Provided data START

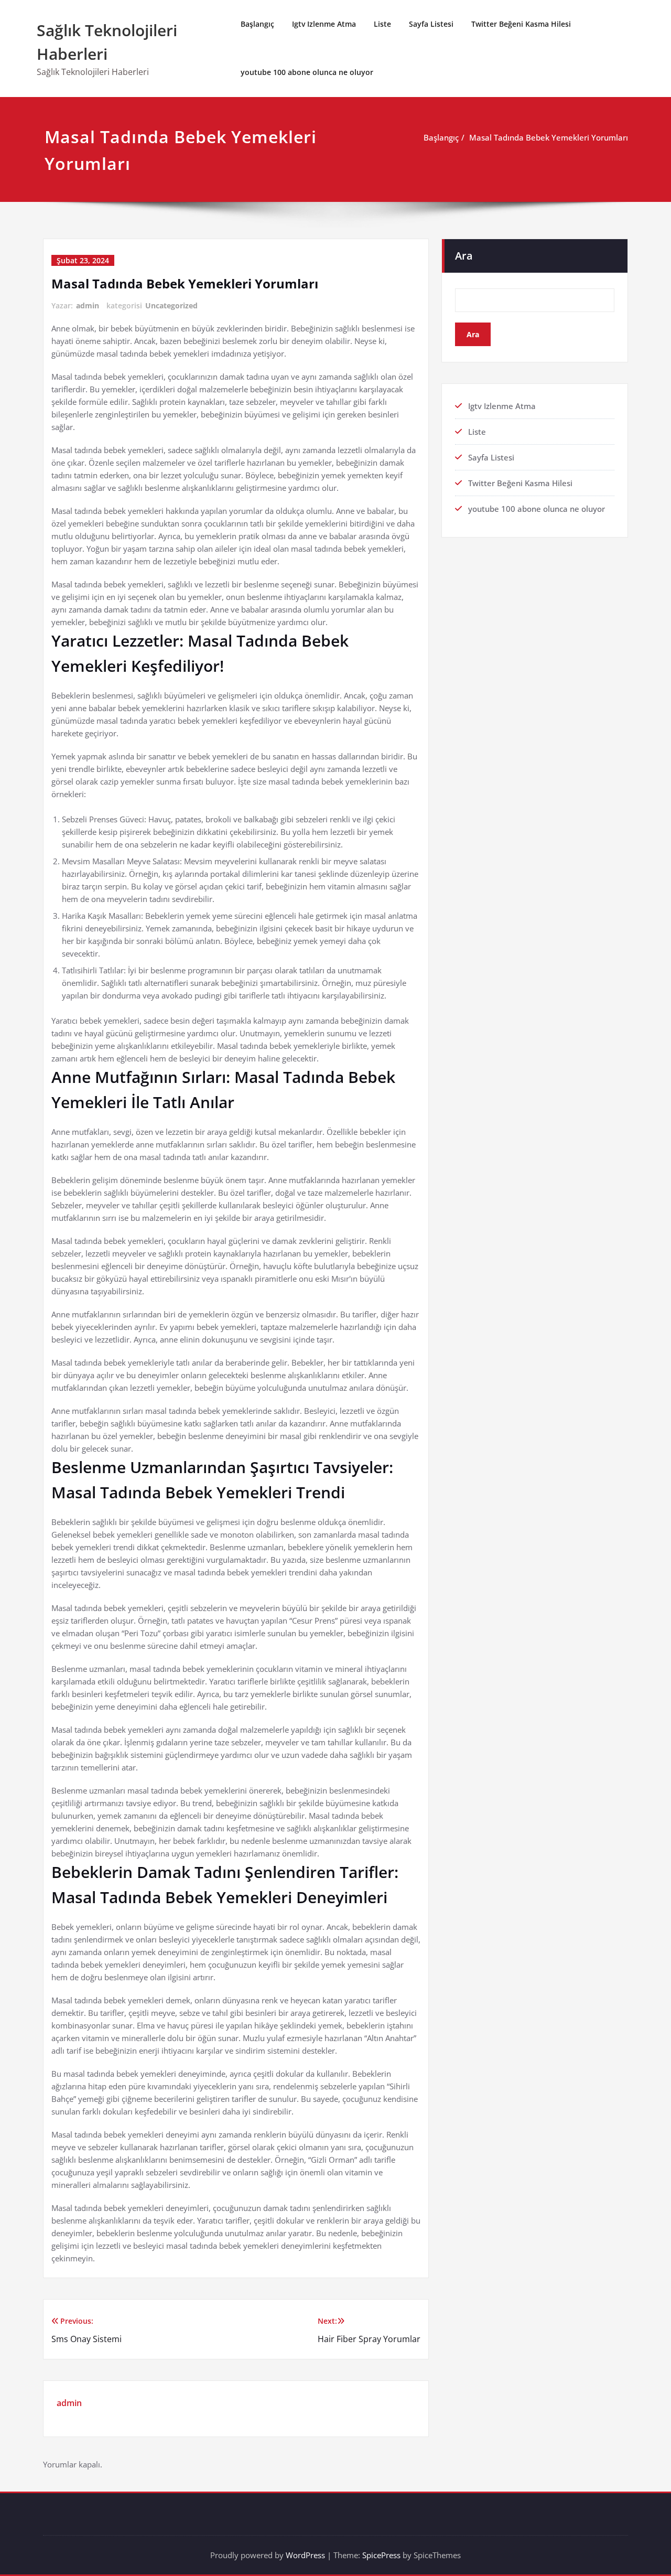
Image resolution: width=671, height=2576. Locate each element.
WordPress (305, 2555)
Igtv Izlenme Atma (324, 24)
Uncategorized (171, 305)
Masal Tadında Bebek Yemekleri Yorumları (548, 137)
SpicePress (381, 2555)
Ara (464, 256)
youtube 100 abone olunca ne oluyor (307, 72)
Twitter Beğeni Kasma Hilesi (521, 24)
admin (87, 305)
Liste (382, 24)
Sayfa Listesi (431, 24)
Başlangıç (257, 24)
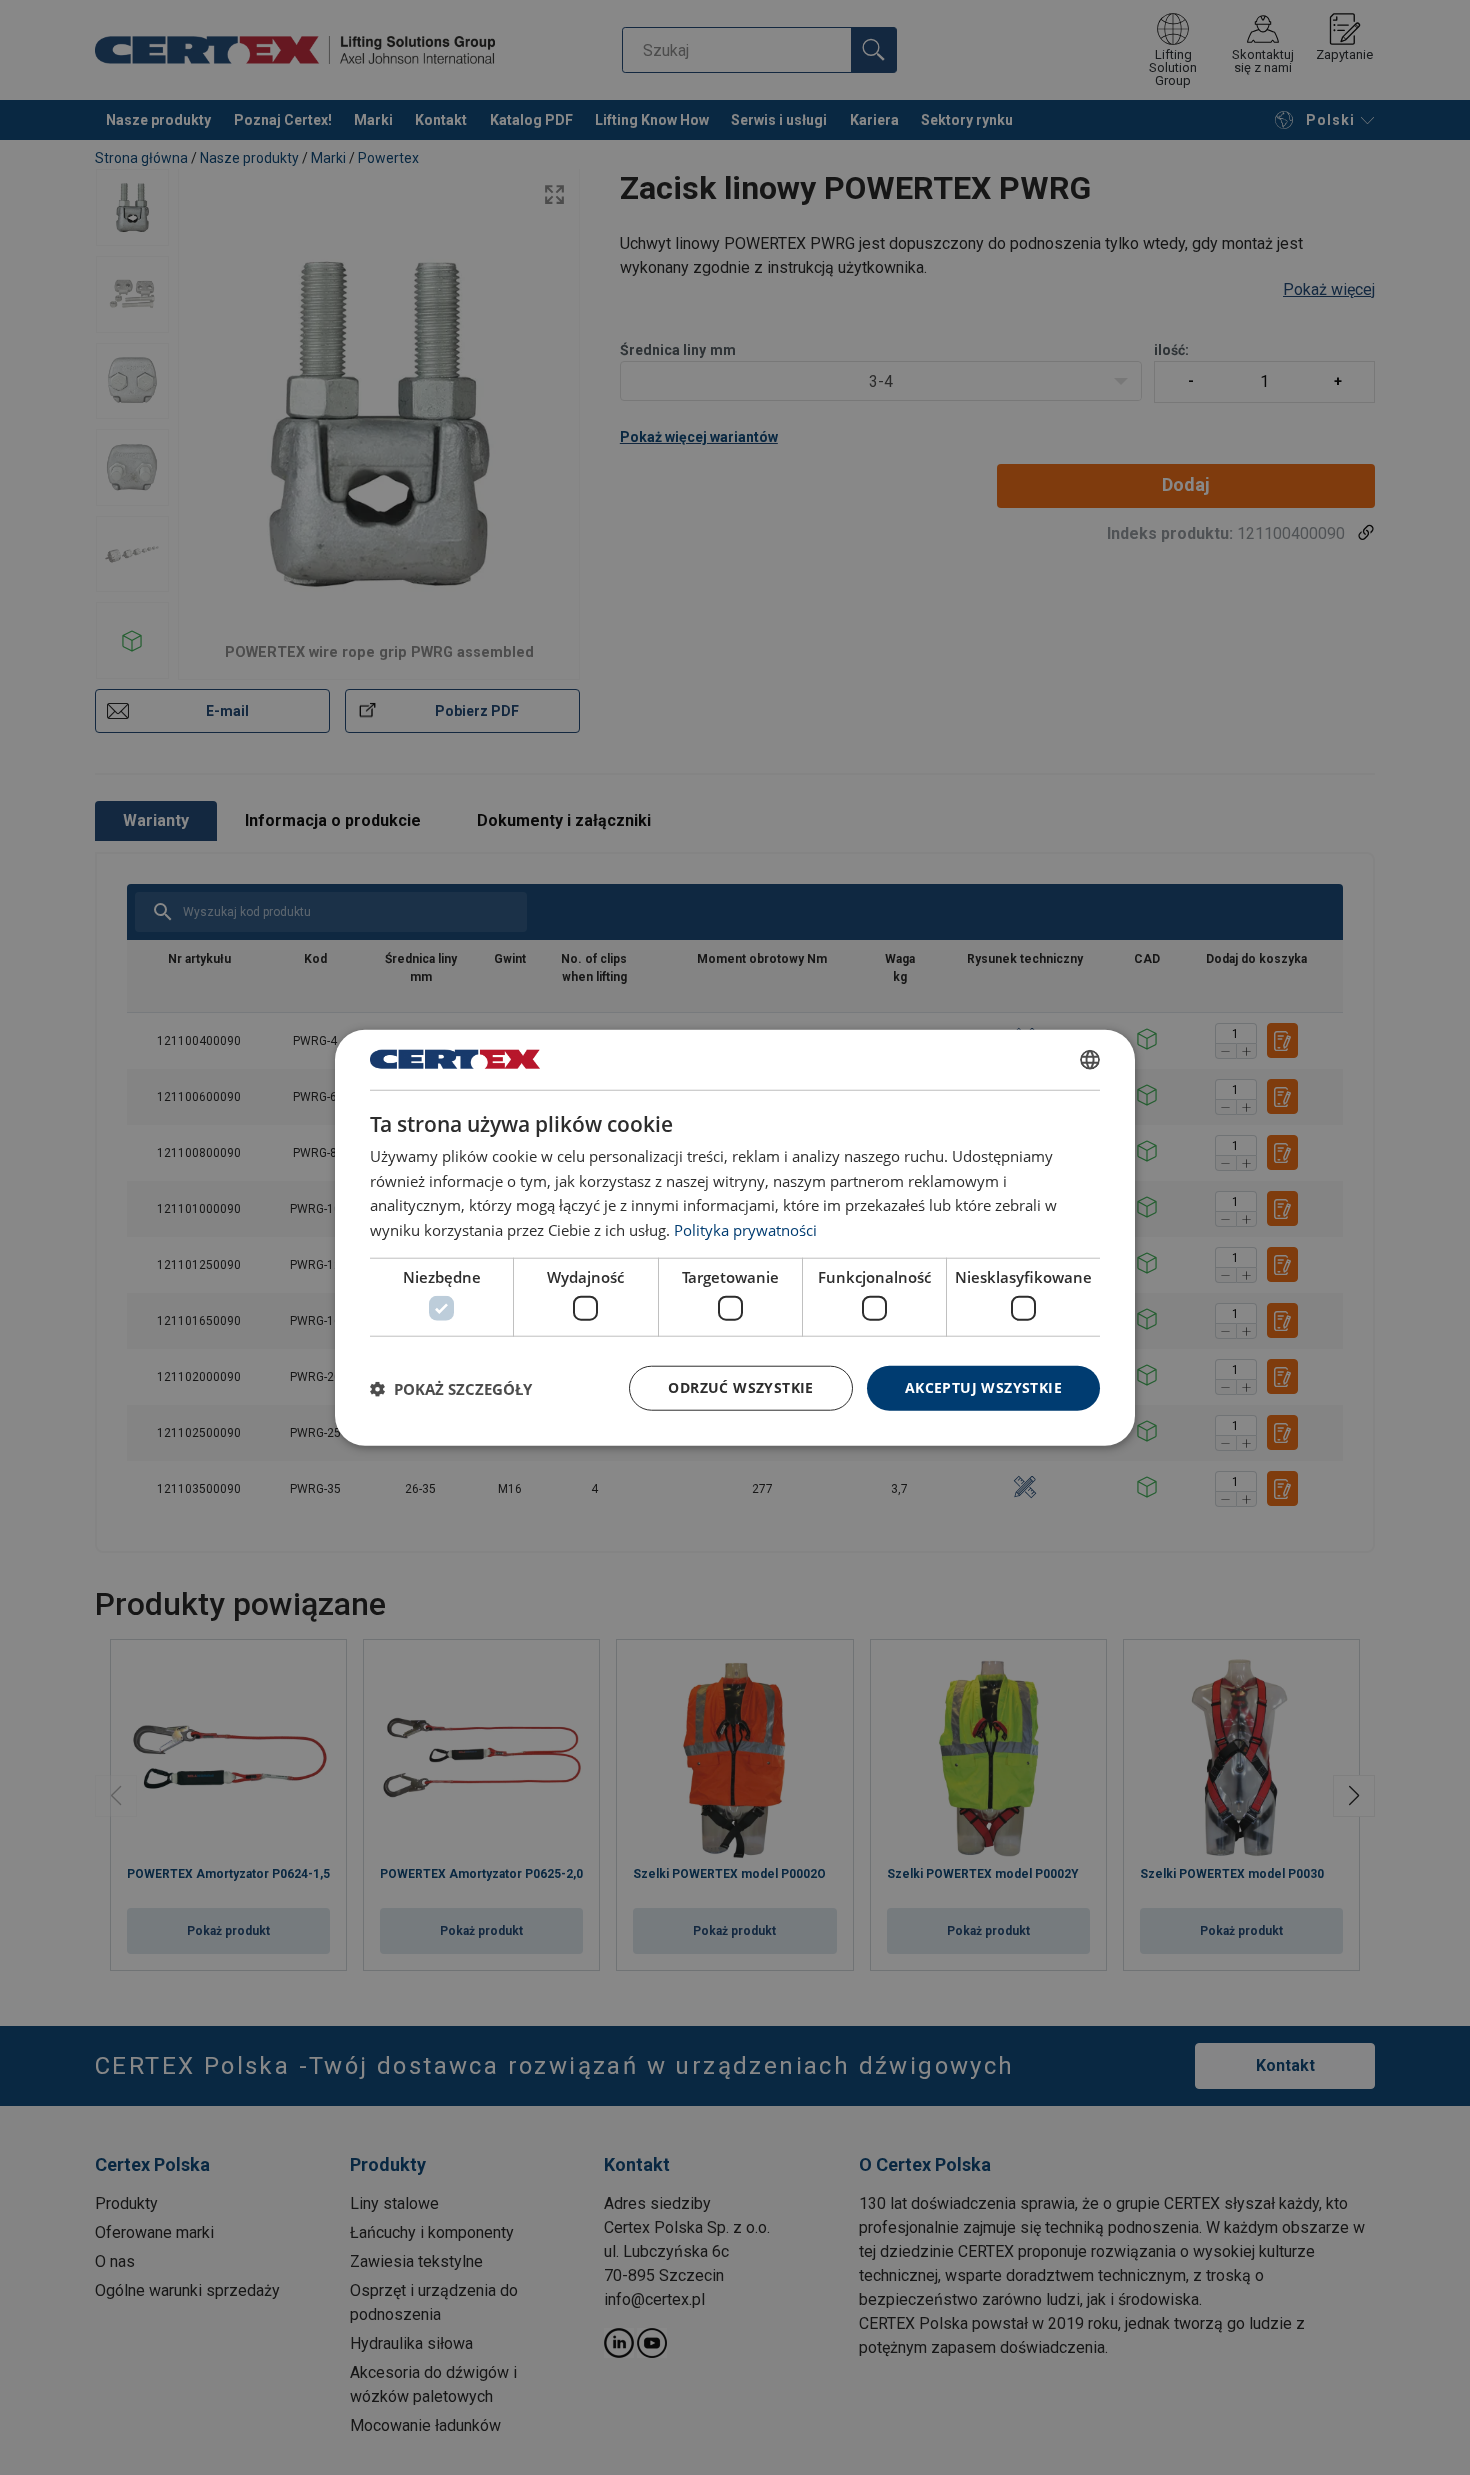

Provided data END

» **What is required**: The output is the records exactly as they read, with no pictures in it.

» **Response box**:
Image resolution: width=671, height=2576. Locate each element.
WordPress (305, 2555)
Igtv Izlenme Atma (324, 24)
Uncategorized (171, 305)
Masal Tadında Bebek Yemekleri Yorumları (548, 137)
SpicePress (381, 2555)
Ara (464, 256)
youtube 100 abone olunca ne oluyor (307, 72)
Twitter Beğeni Kasma Hilesi (521, 24)
admin (87, 305)
Liste (382, 24)
Sayfa Listesi (431, 24)
Başlangıç (257, 24)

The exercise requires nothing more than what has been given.